_Problem description:_
Print the records exactly. Every mark must remain.

_Information supplied:_
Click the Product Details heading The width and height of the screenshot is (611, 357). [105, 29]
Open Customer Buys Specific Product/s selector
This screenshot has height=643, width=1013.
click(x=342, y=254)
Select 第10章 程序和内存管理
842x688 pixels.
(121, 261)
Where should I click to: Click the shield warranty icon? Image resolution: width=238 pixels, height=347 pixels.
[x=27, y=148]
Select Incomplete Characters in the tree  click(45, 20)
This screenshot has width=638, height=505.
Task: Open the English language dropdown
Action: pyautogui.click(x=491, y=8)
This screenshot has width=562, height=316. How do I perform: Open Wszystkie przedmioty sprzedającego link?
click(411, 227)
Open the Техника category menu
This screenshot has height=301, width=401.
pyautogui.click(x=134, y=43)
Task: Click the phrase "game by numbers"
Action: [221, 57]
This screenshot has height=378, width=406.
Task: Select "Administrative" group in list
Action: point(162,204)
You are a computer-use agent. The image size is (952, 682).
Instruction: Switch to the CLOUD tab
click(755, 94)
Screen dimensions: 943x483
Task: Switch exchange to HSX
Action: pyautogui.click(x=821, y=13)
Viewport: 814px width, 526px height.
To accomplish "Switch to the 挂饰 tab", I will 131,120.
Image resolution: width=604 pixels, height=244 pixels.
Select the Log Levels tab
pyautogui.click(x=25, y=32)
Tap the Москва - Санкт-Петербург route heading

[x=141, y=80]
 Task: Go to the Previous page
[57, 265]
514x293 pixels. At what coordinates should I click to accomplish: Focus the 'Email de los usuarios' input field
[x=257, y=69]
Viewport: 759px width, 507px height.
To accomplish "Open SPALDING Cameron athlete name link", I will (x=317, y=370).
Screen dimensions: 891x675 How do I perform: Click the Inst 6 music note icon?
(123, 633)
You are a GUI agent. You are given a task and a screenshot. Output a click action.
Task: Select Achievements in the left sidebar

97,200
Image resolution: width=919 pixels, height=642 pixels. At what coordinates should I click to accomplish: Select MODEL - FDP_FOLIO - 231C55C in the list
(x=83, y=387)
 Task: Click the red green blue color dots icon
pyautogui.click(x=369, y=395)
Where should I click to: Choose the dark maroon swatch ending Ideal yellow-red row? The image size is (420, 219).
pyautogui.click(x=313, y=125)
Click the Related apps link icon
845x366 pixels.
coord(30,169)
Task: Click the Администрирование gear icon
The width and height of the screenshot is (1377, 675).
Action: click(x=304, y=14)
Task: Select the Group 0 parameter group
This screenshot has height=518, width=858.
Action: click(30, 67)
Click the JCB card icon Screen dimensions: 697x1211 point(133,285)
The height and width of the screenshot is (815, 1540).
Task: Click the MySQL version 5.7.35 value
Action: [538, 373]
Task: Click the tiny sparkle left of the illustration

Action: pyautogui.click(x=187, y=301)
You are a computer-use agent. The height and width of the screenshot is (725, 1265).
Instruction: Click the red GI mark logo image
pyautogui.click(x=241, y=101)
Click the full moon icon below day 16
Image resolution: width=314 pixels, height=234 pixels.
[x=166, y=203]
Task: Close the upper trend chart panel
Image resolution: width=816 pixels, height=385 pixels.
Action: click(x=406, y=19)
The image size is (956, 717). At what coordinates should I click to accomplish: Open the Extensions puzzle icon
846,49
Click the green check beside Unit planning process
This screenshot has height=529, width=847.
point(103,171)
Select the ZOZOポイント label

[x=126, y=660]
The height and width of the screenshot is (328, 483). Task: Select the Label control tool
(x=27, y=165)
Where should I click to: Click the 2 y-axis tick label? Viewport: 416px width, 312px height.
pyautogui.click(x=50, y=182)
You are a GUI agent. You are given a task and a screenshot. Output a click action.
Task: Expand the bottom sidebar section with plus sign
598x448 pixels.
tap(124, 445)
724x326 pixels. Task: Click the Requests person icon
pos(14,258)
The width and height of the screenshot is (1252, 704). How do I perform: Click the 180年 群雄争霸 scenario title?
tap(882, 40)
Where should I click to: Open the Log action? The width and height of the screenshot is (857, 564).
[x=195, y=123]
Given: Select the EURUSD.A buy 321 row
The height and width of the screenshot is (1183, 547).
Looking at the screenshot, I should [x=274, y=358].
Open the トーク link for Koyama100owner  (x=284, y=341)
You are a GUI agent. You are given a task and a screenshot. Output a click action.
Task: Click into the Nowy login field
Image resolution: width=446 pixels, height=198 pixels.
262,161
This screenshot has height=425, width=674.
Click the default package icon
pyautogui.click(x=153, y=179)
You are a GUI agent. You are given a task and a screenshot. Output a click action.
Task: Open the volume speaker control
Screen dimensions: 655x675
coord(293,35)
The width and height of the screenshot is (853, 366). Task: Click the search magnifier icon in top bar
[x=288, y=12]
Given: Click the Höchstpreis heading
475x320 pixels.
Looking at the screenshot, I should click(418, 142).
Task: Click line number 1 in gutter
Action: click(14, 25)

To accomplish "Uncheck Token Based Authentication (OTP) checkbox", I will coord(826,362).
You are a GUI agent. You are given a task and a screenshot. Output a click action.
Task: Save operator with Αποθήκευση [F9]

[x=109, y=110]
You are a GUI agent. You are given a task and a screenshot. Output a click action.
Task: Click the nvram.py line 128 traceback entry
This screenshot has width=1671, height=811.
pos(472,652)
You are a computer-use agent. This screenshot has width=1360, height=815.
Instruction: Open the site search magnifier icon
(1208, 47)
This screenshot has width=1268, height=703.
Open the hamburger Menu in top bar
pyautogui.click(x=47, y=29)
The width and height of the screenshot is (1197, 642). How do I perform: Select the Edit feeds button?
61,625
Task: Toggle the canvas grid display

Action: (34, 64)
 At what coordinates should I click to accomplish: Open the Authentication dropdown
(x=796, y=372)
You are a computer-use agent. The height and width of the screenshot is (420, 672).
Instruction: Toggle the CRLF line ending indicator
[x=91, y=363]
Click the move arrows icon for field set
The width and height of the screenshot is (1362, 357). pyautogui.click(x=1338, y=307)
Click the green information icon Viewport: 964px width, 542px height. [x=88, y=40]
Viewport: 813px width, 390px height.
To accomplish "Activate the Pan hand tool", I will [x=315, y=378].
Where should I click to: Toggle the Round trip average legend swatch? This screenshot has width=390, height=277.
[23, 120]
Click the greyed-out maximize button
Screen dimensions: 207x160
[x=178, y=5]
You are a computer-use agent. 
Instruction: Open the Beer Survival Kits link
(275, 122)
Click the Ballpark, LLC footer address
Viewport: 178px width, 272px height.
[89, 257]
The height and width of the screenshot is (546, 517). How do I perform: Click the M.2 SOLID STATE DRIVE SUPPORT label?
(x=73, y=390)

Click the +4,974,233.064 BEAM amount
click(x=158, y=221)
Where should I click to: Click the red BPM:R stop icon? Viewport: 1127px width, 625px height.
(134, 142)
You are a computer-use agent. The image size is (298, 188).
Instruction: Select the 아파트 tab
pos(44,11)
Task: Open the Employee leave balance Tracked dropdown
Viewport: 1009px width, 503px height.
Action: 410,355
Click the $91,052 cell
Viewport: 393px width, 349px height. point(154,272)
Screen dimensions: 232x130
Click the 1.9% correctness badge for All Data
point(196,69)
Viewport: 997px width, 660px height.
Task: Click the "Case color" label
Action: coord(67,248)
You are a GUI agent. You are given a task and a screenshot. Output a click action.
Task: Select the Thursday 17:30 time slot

_Completed exercise:_
Click the Product Details heading The width and height of the screenshot is (611, 357). [105, 29]
Open Customer Buys Specific Product/s selector
This screenshot has height=643, width=1013.
click(x=342, y=254)
Select 第10章 程序和内存管理
842x688 pixels.
(121, 261)
Where should I click to: Click the shield warranty icon? Image resolution: width=238 pixels, height=347 pixels.
[x=27, y=148]
Select Incomplete Characters in the tree  click(45, 20)
This screenshot has width=638, height=505.
Task: Open the English language dropdown
Action: pyautogui.click(x=491, y=8)
This screenshot has width=562, height=316. How do I perform: Open Wszystkie przedmioty sprzedającego link?
click(411, 227)
Open the Техника category menu
This screenshot has height=301, width=401.
pyautogui.click(x=134, y=43)
Task: Click the phrase "game by numbers"
Action: [221, 57]
This screenshot has height=378, width=406.
Task: Select "Administrative" group in list
Action: point(162,204)
You are a computer-use agent. The image size is (952, 682).
Instruction: Switch to the CLOUD tab
click(755, 94)
Screen dimensions: 943x483
Task: Switch exchange to HSX
Action: pyautogui.click(x=821, y=13)
Viewport: 814px width, 526px height.
To accomplish "Switch to the 挂饰 tab", I will 131,120.
Image resolution: width=604 pixels, height=244 pixels.
Select the Log Levels tab
pyautogui.click(x=25, y=32)
Tap the Москва - Санкт-Петербург route heading

[x=141, y=80]
 Task: Go to the Previous page
[57, 265]
514x293 pixels. At what coordinates should I click to accomplish: Focus the 'Email de los usuarios' input field
[x=257, y=69]
Viewport: 759px width, 507px height.
To accomplish "Open SPALDING Cameron athlete name link", I will (x=317, y=370).
Screen dimensions: 891x675 How do I perform: Click the Inst 6 music note icon?
(123, 633)
You are a GUI agent. You are given a task and a screenshot. Output a click action.
Task: Select Achievements in the left sidebar

97,200
Image resolution: width=919 pixels, height=642 pixels. At what coordinates should I click to accomplish: Select MODEL - FDP_FOLIO - 231C55C in the list
(x=83, y=387)
 Task: Click the red green blue color dots icon
pyautogui.click(x=369, y=395)
Where should I click to: Choose the dark maroon swatch ending Ideal yellow-red row? The image size is (420, 219).
pyautogui.click(x=313, y=125)
Click the Related apps link icon
845x366 pixels.
coord(30,169)
Task: Click the Администрирование gear icon
The width and height of the screenshot is (1377, 675).
Action: click(x=304, y=14)
Task: Select the Group 0 parameter group
This screenshot has height=518, width=858.
Action: click(30, 67)
Click the JCB card icon Screen dimensions: 697x1211 point(133,285)
The height and width of the screenshot is (815, 1540).
Task: Click the MySQL version 5.7.35 value
Action: [538, 373]
Task: Click the tiny sparkle left of the illustration

Action: pyautogui.click(x=187, y=301)
You are a computer-use agent. The height and width of the screenshot is (725, 1265).
Instruction: Click the red GI mark logo image
pyautogui.click(x=241, y=101)
Click the full moon icon below day 16
Image resolution: width=314 pixels, height=234 pixels.
[x=166, y=203]
Task: Close the upper trend chart panel
Image resolution: width=816 pixels, height=385 pixels.
Action: click(x=406, y=19)
The image size is (956, 717). At what coordinates should I click to accomplish: Open the Extensions puzzle icon
846,49
Click the green check beside Unit planning process
This screenshot has height=529, width=847.
point(103,171)
Select the ZOZOポイント label

[x=126, y=660]
The height and width of the screenshot is (328, 483). Task: Select the Label control tool
(x=27, y=165)
Where should I click to: Click the 2 y-axis tick label? Viewport: 416px width, 312px height.
pyautogui.click(x=50, y=182)
You are a GUI agent. You are given a task and a screenshot. Output a click action.
Task: Expand the bottom sidebar section with plus sign
598x448 pixels.
tap(124, 445)
724x326 pixels. Task: Click the Requests person icon
pos(14,258)
The width and height of the screenshot is (1252, 704). How do I perform: Click the 180年 群雄争霸 scenario title?
tap(882, 40)
Where should I click to: Open the Log action? The width and height of the screenshot is (857, 564).
[x=195, y=123]
Given: Select the EURUSD.A buy 321 row
The height and width of the screenshot is (1183, 547).
Looking at the screenshot, I should [x=274, y=358].
Open the トーク link for Koyama100owner  (x=284, y=341)
You are a GUI agent. You are given a task and a screenshot. Output a click action.
Task: Click into the Nowy login field
Image resolution: width=446 pixels, height=198 pixels.
262,161
This screenshot has height=425, width=674.
Click the default package icon
pyautogui.click(x=153, y=179)
You are a GUI agent. You are given a task and a screenshot. Output a click action.
Task: Open the volume speaker control
Screen dimensions: 655x675
coord(293,35)
The width and height of the screenshot is (853, 366). Task: Click the search magnifier icon in top bar
[x=288, y=12]
Given: Click the Höchstpreis heading
475x320 pixels.
Looking at the screenshot, I should click(418, 142).
Task: Click line number 1 in gutter
Action: click(14, 25)

To accomplish "Uncheck Token Based Authentication (OTP) checkbox", I will coord(826,362).
You are a GUI agent. You are given a task and a screenshot. Output a click action.
Task: Save operator with Αποθήκευση [F9]

[x=109, y=110]
You are a GUI agent. You are given a task and a screenshot. Output a click action.
Task: Click the nvram.py line 128 traceback entry
This screenshot has width=1671, height=811.
pos(472,652)
You are a computer-use agent. This screenshot has width=1360, height=815.
Instruction: Open the site search magnifier icon
(1208, 47)
This screenshot has width=1268, height=703.
Open the hamburger Menu in top bar
pyautogui.click(x=47, y=29)
The width and height of the screenshot is (1197, 642). How do I perform: Select the Edit feeds button?
61,625
Task: Toggle the canvas grid display

Action: (34, 64)
 At what coordinates should I click to accomplish: Open the Authentication dropdown
(x=796, y=372)
You are a computer-use agent. The height and width of the screenshot is (420, 672).
Instruction: Toggle the CRLF line ending indicator
[x=91, y=363]
Click the move arrows icon for field set
The width and height of the screenshot is (1362, 357). pyautogui.click(x=1338, y=307)
Click the green information icon Viewport: 964px width, 542px height. [x=88, y=40]
Viewport: 813px width, 390px height.
To accomplish "Activate the Pan hand tool", I will [x=315, y=378].
Where should I click to: Toggle the Round trip average legend swatch? This screenshot has width=390, height=277.
[23, 120]
Click the greyed-out maximize button
Screen dimensions: 207x160
[x=178, y=5]
You are a computer-use agent. 
Instruction: Open the Beer Survival Kits link
(275, 122)
Click the Ballpark, LLC footer address
Viewport: 178px width, 272px height.
[89, 257]
The height and width of the screenshot is (546, 517). How do I perform: Click the M.2 SOLID STATE DRIVE SUPPORT label?
(x=73, y=390)

Click the +4,974,233.064 BEAM amount
click(x=158, y=221)
Where should I click to: Click the red BPM:R stop icon? Viewport: 1127px width, 625px height.
(134, 142)
You are a computer-use agent. The image size is (298, 188).
Instruction: Select the 아파트 tab
pos(44,11)
Task: Open the Employee leave balance Tracked dropdown
Viewport: 1009px width, 503px height.
Action: 410,355
Click the $91,052 cell
Viewport: 393px width, 349px height. point(154,272)
Screen dimensions: 232x130
Click the 1.9% correctness badge for All Data
point(196,69)
Viewport: 997px width, 660px height.
Task: Click the "Case color" label
Action: coord(67,248)
You are a GUI agent. You are given a task and a screenshot. Output a click action.
Task: Select the Thursday 17:30 time slot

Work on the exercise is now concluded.